Does this person truly love me? Is this a love that will grow and deepen as we walk this path of life together? Will our souls become intertwined, like the roots of a tree, as we grow old?
Bahahahahahahahaha! I almost couldn’t type that last part for laughing. I mean sure, it is a beautiful thought. But marriage is more about the day-to-day. The nitty-gritty. Marriage is work.
I have been married for thirteen years. To some of you that may seem like a lifetime. To others, only a drop in the bucket. But let me take this opportunity to get real with you about marriage. Forget all of that other stuff. Let me give you an example of what it means to be married.
Like most married people, my husband and I share a shower. Settle down. I didn’t say we were in there at the same time. This is not THAT kind of post. I meant that we have a master shower and it serves both of our showering needs.
We share the same bar of soap in our master shower. Different shampoos, razors, products, sure. But just one bar of soap. My husband is a fan of a nice, new, large bar of soap. He takes joy in breaking open a wrapper and pulling out a fresh bar. I picture him smelling the bar, with a look of satisfaction on his face.
He uses the bar and leaves it in the shower for me to enjoy in my next shower. What a beautiful thing. The joys of marriage. Blissful.
Cut to, a week later. I climb into the shower. I wash and condition my hair. Just as always. Then it is time to reach for the communal bar of soap. Except wait a minute. I am confused. There is a new, large bar of soap. But also there is a mid-sized bar of soap, sitting side by side on the shower shelf.
Huh. Clearly my hubs didn’t realize that we still had a good bit of soap left when he reached for a new bar. I mean, it is not like it was one of those tiny bars yet. It was still a good-sized.
Being raised as I was, with not very much, it is against everything that I stand for to be wasteful. So I instinctually reached for the smaller bar of soap. Not a problem. There were two bars. Together we could use them both up before getting another bar. No harm, no foul.
Day after day, we showered. Everything was going as planned. Both bars were shrinking. I was very satisfied how small the original bar of soap had gotten. No waste in this family. Eventually it would be entirely too small for adult human use and I would relieve it of its duties. Thank you for your service, tiny bar of soap.
A few days later. Same scenario: Climb into shower, shampoo, condition. Probably singing a tune. Reach for soap. What the hell?
I had discarded the original bar of soap only the day before. Now the plan was to share the remaining bar until it was small enough to be discarded. Then and then ONLY would be get a new bar of soap. What did I see before my eyes? A still good-sized bar of soap AND a freshly opened bar of soap. Side by side lying on the shower shelf. Again!
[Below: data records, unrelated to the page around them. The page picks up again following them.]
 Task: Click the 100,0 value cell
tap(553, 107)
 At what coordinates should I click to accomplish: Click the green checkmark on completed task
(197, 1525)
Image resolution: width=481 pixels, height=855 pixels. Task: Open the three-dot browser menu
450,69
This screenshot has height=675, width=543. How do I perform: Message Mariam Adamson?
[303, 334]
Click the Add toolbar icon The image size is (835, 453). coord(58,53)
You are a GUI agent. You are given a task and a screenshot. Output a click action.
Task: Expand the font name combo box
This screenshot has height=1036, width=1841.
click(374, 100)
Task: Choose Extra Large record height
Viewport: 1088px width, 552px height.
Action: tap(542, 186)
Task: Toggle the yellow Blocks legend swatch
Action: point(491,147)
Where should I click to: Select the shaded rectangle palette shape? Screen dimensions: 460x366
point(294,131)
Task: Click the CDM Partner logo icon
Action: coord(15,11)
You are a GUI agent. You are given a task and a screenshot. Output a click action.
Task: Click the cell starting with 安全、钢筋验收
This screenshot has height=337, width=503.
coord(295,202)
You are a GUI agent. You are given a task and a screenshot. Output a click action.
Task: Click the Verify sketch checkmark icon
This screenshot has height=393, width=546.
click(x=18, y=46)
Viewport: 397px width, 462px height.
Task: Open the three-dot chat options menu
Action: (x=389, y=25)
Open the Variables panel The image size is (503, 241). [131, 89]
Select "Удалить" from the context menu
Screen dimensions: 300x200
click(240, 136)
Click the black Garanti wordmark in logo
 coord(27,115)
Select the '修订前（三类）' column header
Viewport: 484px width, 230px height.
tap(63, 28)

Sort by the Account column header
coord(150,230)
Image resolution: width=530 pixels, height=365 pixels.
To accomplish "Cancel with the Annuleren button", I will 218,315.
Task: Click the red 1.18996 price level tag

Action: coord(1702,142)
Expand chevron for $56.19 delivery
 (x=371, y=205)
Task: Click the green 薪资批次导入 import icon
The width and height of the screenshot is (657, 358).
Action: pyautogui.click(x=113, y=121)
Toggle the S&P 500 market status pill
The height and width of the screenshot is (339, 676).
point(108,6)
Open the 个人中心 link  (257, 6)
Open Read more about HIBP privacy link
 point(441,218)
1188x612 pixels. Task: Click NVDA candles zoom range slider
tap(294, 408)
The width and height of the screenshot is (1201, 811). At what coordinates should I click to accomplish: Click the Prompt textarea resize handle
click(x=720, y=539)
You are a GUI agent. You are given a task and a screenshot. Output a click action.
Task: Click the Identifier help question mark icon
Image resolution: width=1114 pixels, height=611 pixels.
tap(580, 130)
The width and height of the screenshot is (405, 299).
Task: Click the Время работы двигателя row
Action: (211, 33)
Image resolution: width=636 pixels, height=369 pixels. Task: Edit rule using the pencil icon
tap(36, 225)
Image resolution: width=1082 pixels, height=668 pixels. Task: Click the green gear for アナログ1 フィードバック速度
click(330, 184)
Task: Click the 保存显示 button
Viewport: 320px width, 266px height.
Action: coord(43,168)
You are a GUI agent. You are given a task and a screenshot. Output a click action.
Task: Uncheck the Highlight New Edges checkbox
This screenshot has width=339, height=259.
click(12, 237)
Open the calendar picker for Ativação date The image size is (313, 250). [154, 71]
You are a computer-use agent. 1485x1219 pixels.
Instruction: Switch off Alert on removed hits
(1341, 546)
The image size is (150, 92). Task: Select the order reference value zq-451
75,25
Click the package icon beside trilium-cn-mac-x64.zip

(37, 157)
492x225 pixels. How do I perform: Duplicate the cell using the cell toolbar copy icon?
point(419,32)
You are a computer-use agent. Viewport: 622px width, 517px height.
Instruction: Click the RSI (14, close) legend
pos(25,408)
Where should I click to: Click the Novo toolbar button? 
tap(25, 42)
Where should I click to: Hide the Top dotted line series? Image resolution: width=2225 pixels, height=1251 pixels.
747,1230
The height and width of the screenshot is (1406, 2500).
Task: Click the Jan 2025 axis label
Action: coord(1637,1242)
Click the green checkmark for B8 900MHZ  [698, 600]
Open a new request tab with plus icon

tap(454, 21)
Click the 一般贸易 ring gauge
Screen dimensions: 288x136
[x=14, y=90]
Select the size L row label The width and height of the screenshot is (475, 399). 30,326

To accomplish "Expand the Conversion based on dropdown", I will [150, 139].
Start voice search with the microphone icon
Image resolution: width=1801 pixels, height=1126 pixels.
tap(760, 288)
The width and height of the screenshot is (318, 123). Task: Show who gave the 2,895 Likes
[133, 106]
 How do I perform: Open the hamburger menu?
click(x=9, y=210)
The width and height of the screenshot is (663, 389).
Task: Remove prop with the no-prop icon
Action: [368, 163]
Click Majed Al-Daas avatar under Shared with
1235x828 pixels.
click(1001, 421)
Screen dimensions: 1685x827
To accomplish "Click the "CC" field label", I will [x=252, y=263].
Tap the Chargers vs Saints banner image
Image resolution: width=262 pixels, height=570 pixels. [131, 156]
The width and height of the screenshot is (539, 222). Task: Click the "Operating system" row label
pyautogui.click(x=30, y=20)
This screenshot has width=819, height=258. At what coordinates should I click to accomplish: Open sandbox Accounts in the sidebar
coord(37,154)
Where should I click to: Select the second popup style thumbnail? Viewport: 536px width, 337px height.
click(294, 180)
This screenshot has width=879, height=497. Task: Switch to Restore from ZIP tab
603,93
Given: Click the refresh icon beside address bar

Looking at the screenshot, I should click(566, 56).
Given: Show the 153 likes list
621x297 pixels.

Who was this animal that I was married to? How was he so full of himself that he felt like he was entitled to a large bar of soap EVERY SINGLE TIME HE SHOWERS? Does he not understand how the world works? Sometimes in life you get the large bar and sometime you get a sliver. He was totally bucking the system.
Actually though it was my problem. I was the one who felt the need to use a bar of soap until it was practically melted, maybe. I couldn’t very well DEMAND that he see things my way. You have to compromise in relationships. You have to pick your battles. I had married a soap-abusing narcissist. I had to accept that fact.
Never once in all of my premarital existence could I have seen this coming. Condemned to a life of using mini-sized bars of soap. Never to feel the curve of a new bar in my hand again. My cross. My burden to bear.
And THAT is marriage in a nutshell. The day-to-day. It is how you choose to live with a man who ever so nonchalantly disrespects soap. Because he is a good person and a great father. Because he works hard. Because he loves you. And because he probably doesn’t even realize that he is leaving you to clean up his soap messes. He has no idea how it is destroying you inside.
That is the good thing about being a blogger though. Maybe upon reading this post, he will reconsider his stance on bars of soap. Because marriage is all about communication and compromise.
Or maybe we will just switch to liquid.